The clearance of perflubron from the circulation appeared to consist of two phases. The half-life over the first 24 hours was 6.1 ± 1.9 hours and 9.4 ± 2.2 hours for the 1.2 and 1.8 g/kg doses, respectively (23). This first rapid phase is presumed to reflect the initial clearance of perflubron particles from the circulation by the mononuclear phagocyte system (21), similar to the reduction in "fluorocrit" measured in Fluosol® studies (19,20). In the second phase, there appeared to be a much slower terminal half-life, which most likely reflects perflubron that has redistributed after phagocytosis to lipid compartments within the blood and released via expiration from the lungs (21). The timing of the observed transient flu-like responses correlates with the first phase of elimination from the circulation: mononuclear phagocyte system-mediated uptake in the liver, spleen, and bone marrow. There was no evidence in these studies of any adverse events associated with the subsequent phase of slow terminal perflubron clearance from the circulation.

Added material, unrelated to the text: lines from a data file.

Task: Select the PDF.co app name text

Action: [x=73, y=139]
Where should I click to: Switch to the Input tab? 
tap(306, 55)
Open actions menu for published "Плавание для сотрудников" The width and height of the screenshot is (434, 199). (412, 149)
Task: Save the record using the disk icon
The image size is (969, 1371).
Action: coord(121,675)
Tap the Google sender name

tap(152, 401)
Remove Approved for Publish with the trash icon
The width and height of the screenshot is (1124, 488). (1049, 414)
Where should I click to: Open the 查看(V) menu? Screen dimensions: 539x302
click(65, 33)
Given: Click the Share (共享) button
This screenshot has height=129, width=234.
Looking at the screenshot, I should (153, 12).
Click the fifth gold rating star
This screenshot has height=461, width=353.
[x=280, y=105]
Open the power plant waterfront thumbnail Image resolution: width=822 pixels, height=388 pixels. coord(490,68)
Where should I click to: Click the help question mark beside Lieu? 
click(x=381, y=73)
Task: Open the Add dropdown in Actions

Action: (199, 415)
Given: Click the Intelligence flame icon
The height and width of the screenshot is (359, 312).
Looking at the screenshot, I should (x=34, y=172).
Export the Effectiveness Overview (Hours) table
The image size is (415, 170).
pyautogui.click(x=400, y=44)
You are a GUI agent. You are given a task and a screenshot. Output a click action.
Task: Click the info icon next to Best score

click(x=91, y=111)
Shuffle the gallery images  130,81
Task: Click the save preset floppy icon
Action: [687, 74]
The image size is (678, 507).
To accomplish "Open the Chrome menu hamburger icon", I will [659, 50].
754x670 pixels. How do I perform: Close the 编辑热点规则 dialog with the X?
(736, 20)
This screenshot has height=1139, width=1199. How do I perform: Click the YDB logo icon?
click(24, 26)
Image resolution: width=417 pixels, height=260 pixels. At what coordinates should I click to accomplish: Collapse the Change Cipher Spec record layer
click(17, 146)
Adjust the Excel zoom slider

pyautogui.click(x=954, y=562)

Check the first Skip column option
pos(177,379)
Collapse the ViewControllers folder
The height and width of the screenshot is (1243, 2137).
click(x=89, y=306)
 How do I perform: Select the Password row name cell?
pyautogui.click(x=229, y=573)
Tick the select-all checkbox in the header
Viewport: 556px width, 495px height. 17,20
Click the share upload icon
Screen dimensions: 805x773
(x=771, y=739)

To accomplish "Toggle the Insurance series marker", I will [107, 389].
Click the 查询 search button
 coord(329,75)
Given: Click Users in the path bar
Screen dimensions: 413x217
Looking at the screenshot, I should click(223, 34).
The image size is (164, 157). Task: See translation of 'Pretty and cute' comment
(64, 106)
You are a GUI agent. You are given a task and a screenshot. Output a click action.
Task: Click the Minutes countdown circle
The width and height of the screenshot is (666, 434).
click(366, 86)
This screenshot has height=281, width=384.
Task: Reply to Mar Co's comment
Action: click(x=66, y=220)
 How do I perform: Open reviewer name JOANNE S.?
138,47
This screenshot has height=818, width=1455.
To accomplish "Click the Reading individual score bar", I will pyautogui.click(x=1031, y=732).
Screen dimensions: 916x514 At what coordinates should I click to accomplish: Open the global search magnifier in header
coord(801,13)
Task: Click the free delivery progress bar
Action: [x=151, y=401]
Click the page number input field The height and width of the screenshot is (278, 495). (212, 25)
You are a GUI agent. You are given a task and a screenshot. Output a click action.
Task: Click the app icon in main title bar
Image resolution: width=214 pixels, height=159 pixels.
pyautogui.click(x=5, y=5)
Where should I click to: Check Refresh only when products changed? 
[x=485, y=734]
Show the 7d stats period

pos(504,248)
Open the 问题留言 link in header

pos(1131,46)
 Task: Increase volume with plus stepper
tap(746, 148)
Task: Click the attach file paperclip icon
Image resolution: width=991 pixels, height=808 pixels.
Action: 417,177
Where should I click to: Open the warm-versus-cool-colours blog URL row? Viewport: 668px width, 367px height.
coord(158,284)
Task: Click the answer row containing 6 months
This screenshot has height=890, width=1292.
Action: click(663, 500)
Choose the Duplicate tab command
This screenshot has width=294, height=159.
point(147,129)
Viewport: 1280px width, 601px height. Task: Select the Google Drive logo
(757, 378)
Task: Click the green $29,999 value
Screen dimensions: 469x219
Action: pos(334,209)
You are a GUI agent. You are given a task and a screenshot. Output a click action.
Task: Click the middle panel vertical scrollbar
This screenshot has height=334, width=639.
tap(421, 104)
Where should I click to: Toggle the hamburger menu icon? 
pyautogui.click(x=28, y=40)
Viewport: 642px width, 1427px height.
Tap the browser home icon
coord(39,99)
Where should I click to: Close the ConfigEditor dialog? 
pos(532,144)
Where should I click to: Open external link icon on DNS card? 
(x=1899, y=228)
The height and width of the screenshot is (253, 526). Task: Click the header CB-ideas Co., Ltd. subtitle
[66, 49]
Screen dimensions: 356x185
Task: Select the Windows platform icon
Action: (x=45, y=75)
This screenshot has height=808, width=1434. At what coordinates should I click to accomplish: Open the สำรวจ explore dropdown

The short-lived responses previously discussed will likely be clinically insignificant for surgical patients. First, the results of several studies indicate that WBC and macrophage responses are attenuated during anesthesia (28,29). Therefore, flu-like responses associated with perflubron emulsion clearance are likely to be attenuated in anesthetized patients. Second, early onset febrile responses have not been reported in surgical patients treated with perflubron emulsion. A previous pilot study in surgical patients with the 90% perflubron emulsion formulation, showed no differences in postoperative adverse events in control and treated patients (30). A recently completed, controlled study of 147 orthopedic surgical patients showed little difference in postoperative febrile responses between control and perflubron emulsion-treated (0.9 or 1.8 g/kg of the current 60% perflubron emulsion) patients (31). These findings further support the conclusion that the minor febrile, flu-like responses observed in conscious, healthy adults are unlikely to be of any significance in anesthetized surgical patients.
In conclusion, the results of this and the companion study by Leese et al. (23) indicate that the safety profile of the 60% PFC perflubron emulsion (OxygentTM) support its continued clinical investigation as a temporary O2 carrier to avoid allogeneic blood transfusion and potentially to treat or prevent myocardial and cerebral hypoxia during ischemia.